Human M1 Macrophages Express Unique Innate Immune Response Genes After Mycobacterial Infection to Defend Against Tuberculosis

Mycobacterium TB (Mtb) is responsible for approximately 1.5 million TB (TB) deaths each year. Though 10% of patients develop TB after infection, 90% only develop latent infection. Mouse models of tuberculosis show near uniform susceptibility although their M1-polarized macrophages (M1-MΦs) can inhibit growth of Mtb in vitro. Our main objective was to determine if human macrophage (MΦ) heterogeneity contributes to active TB prevention. We found that IFN-γ-programmed M1-MΦs degraded Mtb through increased expression of innate immunity regulatory genes (Inregs). In contrast, IL-4-programmed M2-polarized MΦs (M2-MΦs) were permissive for Mtb proliferation and exhibited reduced expression of Inregs. M1-MΦs and M2-MΦs expressed pro- and anti-inflammatory cytokine-chemokines, respectively, and M1-MΦs showed a nitric oxide and autophagy dependent killing of Mtb which led to an increased antigen presentation to T cells through an ATG-RAB7 -cathepsin pathway.

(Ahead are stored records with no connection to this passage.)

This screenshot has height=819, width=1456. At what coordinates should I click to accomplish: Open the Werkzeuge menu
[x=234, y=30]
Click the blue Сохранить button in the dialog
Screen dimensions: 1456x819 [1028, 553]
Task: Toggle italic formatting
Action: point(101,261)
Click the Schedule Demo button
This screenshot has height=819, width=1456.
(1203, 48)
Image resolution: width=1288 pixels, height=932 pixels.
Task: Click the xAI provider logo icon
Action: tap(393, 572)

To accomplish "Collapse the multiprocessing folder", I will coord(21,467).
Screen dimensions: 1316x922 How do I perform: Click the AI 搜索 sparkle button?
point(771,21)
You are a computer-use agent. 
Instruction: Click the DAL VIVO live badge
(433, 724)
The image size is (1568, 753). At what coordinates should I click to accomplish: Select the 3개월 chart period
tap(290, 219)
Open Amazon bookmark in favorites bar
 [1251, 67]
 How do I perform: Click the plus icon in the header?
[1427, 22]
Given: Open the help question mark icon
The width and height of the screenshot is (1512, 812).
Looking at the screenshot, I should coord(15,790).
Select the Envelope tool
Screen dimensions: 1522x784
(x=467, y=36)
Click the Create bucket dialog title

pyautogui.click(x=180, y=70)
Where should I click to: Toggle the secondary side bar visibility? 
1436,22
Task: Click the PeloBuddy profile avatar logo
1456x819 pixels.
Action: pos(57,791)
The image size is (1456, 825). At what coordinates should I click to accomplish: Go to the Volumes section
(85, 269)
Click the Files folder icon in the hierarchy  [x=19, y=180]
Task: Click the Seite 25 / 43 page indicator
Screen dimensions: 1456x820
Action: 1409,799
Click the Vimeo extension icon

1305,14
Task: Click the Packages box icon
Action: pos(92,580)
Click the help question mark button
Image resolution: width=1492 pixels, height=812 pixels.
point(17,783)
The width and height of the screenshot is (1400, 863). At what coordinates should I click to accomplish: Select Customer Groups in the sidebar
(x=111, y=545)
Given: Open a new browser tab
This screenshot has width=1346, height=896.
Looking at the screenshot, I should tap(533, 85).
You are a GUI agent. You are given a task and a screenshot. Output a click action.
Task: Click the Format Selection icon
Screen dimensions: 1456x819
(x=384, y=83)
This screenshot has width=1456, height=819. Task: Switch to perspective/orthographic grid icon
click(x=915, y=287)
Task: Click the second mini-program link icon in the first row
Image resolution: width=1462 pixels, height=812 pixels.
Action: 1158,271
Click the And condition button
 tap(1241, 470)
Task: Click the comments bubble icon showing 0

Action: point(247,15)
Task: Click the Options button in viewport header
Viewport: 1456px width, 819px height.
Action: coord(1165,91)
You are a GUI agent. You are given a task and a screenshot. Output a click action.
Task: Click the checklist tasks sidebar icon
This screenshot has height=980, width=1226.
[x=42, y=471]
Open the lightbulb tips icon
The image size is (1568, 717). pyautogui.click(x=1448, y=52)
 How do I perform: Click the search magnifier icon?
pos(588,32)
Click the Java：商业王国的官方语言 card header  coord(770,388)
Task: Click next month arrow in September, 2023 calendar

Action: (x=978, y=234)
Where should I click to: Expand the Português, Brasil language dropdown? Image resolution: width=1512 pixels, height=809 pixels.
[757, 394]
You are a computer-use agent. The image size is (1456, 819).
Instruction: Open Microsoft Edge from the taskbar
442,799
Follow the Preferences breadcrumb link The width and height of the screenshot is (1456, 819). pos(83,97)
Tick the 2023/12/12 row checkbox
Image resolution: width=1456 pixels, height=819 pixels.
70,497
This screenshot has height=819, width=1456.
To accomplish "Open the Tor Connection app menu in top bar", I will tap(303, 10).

M1-MΦs showed increased histone acetylation of ATG5 and a pro-autophagy phenotype despite Mtb infection, whereas, increased histone deacetylases including Sirtuin led to decreased autophagy in Mtb infected M2-MΦs. Mtb-infected neonatal macaques expressed comparable Inregs in their lymph nodes and macrophages, suggesting that M1 and M2 phenotypes can exert differential control over TB in both humans and macaques. We conclude that human MФ subsets show unique patterns of gene expression that enable differential control of TB after infection. Funding Statement: Funding support from NIH RO1 AI-1220709 (PI CJ) & R01 AI-138587 (PIs CJ, DK) and HMRI for support funds. Declaration of Interests: The authors declare no conflict of interest. Ethics Approval Statement: All studies were conducted under approved institutional HSC and IRB protocols.